-- START DATA PROVIDED --

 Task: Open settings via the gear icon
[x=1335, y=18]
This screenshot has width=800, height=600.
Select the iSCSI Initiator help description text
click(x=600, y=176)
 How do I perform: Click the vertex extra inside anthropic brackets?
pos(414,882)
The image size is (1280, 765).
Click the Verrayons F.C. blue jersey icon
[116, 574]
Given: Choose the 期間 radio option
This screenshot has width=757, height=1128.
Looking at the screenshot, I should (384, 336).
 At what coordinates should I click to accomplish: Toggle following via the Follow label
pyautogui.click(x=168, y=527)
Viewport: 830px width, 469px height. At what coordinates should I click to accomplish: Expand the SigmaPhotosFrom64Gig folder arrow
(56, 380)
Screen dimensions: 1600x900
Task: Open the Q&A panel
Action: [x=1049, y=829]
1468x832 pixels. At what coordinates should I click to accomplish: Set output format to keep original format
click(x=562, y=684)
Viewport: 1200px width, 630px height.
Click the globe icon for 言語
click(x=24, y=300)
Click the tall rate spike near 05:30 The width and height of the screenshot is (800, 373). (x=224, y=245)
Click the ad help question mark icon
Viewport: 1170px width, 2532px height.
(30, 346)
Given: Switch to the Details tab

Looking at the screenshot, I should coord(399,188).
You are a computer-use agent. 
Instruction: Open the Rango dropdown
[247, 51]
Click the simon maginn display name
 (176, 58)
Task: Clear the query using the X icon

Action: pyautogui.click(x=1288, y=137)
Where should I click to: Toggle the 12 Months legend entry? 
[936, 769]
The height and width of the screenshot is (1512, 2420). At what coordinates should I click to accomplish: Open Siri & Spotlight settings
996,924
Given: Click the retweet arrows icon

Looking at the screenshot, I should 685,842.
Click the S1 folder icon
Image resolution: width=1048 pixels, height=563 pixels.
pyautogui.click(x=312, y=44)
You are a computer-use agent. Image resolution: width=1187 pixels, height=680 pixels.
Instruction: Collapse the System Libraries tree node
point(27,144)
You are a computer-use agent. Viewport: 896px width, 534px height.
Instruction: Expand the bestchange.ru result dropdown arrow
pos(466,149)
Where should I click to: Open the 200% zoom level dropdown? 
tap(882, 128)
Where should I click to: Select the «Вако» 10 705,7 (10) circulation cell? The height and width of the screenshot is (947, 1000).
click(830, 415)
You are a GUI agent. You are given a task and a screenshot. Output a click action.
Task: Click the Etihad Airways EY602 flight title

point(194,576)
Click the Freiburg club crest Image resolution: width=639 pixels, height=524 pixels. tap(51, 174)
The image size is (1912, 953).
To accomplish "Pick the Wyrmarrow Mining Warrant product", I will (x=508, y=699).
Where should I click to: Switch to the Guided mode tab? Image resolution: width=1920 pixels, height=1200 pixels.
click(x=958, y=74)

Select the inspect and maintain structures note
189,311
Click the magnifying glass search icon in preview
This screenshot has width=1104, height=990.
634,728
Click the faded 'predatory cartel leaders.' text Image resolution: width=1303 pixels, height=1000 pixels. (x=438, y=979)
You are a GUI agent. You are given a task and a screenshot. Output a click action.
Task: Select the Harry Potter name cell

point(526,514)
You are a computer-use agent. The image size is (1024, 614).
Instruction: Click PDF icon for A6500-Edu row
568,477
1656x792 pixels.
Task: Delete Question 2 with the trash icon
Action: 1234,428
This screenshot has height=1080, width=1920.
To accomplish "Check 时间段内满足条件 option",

-- END DATA PROVIDED --

WHAT TO DO: Turn every line of the entries above into a Markdown table with the columns Number and Line, leaving out blank lines.

EXERCISE ANSWER:
| Number | Line |
|---|---|
| 1 |  Task: Open settings via the gear icon |
| 2 | [x=1335, y=18] |
| 3 | This screenshot has width=800, height=600. |
| 4 | Select the iSCSI Initiator help description text |
| 5 | click(x=600, y=176) |
| 6 |  How do I perform: Click the vertex extra inside anthropic brackets? |
| 7 | pos(414,882) |
| 8 | The image size is (1280, 765). |
| 9 | Click the Verrayons F.C. blue jersey icon |
| 10 | [116, 574] |
| 11 | Given: Choose the 期間 radio option |
| 12 | This screenshot has width=757, height=1128. |
| 13 | Looking at the screenshot, I should (384, 336). |
| 14 |  At what coordinates should I click to accomplish: Toggle following via the Follow label |
| 15 | pyautogui.click(x=168, y=527) |
| 16 | Viewport: 830px width, 469px height. At what coordinates should I click to accomplish: Expand the SigmaPhotosFrom64Gig folder arrow |
| 17 | (56, 380) |
| 18 | Screen dimensions: 1600x900 |
| 19 | Task: Open the Q&A panel |
| 20 | Action: [x=1049, y=829] |
| 21 | 1468x832 pixels. At what coordinates should I click to accomplish: Set output format to keep original format |
| 22 | click(x=562, y=684) |
| 23 | Viewport: 1200px width, 630px height. |
| 24 | Click the globe icon for 言語 |
| 25 | click(x=24, y=300) |
| 26 | Click the tall rate spike near 05:30 The width and height of the screenshot is (800, 373). (x=224, y=245) |
| 27 | Click the ad help question mark icon |
| 28 | Viewport: 1170px width, 2532px height. |
| 29 | (30, 346) |
| 30 | Given: Switch to the Details tab |
| 31 | Looking at the screenshot, I should coord(399,188). |
| 32 | You are a computer-use agent.  |
| 33 | Instruction: Open the Rango dropdown |
| 34 | [247, 51] |
| 35 | Click the simon maginn display name |
| 36 |  (176, 58) |
| 37 | Task: Clear the query using the X icon |
| 38 | Action: pyautogui.click(x=1288, y=137) |
| 39 | Where should I click to: Toggle the 12 Months legend entry?  |
| 40 | [936, 769] |
| 41 | The height and width of the screenshot is (1512, 2420). At what coordinates should I click to accomplish: Open Siri & Spotlight settings |
| 42 | 996,924 |
| 43 | Given: Click the retweet arrows icon |
| 44 | Looking at the screenshot, I should 685,842. |
| 45 | Click the S1 folder icon |
| 46 | Image resolution: width=1048 pixels, height=563 pixels. |
| 47 | pyautogui.click(x=312, y=44) |
| 48 | You are a computer-use agent. Image resolution: width=1187 pixels, height=680 pixels. |
| 49 | Instruction: Collapse the System Libraries tree node |
| 50 | point(27,144) |
| 51 | You are a computer-use agent. Viewport: 896px width, 534px height. |
| 52 | Instruction: Expand the bestchange.ru result dropdown arrow |
| 53 | pos(466,149) |
| 54 | Where should I click to: Open the 200% zoom level dropdown?  |
| 55 | tap(882, 128) |
| 56 | Where should I click to: Select the «Вако» 10 705,7 (10) circulation cell? The height and width of the screenshot is (947, 1000). |
| 57 | click(830, 415) |
| 58 | You are a GUI agent. You are given a task and a screenshot. Output a click action. |
| 59 | Task: Click the Etihad Airways EY602 flight title |
| 60 | point(194,576) |
| 61 | Click the Freiburg club crest Image resolution: width=639 pixels, height=524 pixels. tap(51, 174) |
| 62 | The image size is (1912, 953). |
| 63 | To accomplish "Pick the Wyrmarrow Mining Warrant product", I will (x=508, y=699). |
| 64 | Where should I click to: Switch to the Guided mode tab? Image resolution: width=1920 pixels, height=1200 pixels. |
| 65 | click(x=958, y=74) |
| 66 | Select the inspect and maintain structures note |
| 67 | 189,311 |
| 68 | Click the magnifying glass search icon in preview |
| 69 | This screenshot has width=1104, height=990. |
| 70 | 634,728 |
| 71 | Click the faded 'predatory cartel leaders.' text Image resolution: width=1303 pixels, height=1000 pixels. (x=438, y=979) |
| 72 | You are a GUI agent. You are given a task and a screenshot. Output a click action. |
| 73 | Task: Select the Harry Potter name cell |
| 74 | point(526,514) |
| 75 | You are a computer-use agent. The image size is (1024, 614). |
| 76 | Instruction: Click PDF icon for A6500-Edu row |
| 77 | 568,477 |
| 78 | 1656x792 pixels. |
| 79 | Task: Delete Question 2 with the trash icon |
| 80 | Action: 1234,428 |
| 81 | This screenshot has height=1080, width=1920. |
| 82 | To accomplish "Check 时间段内满足条件 option", |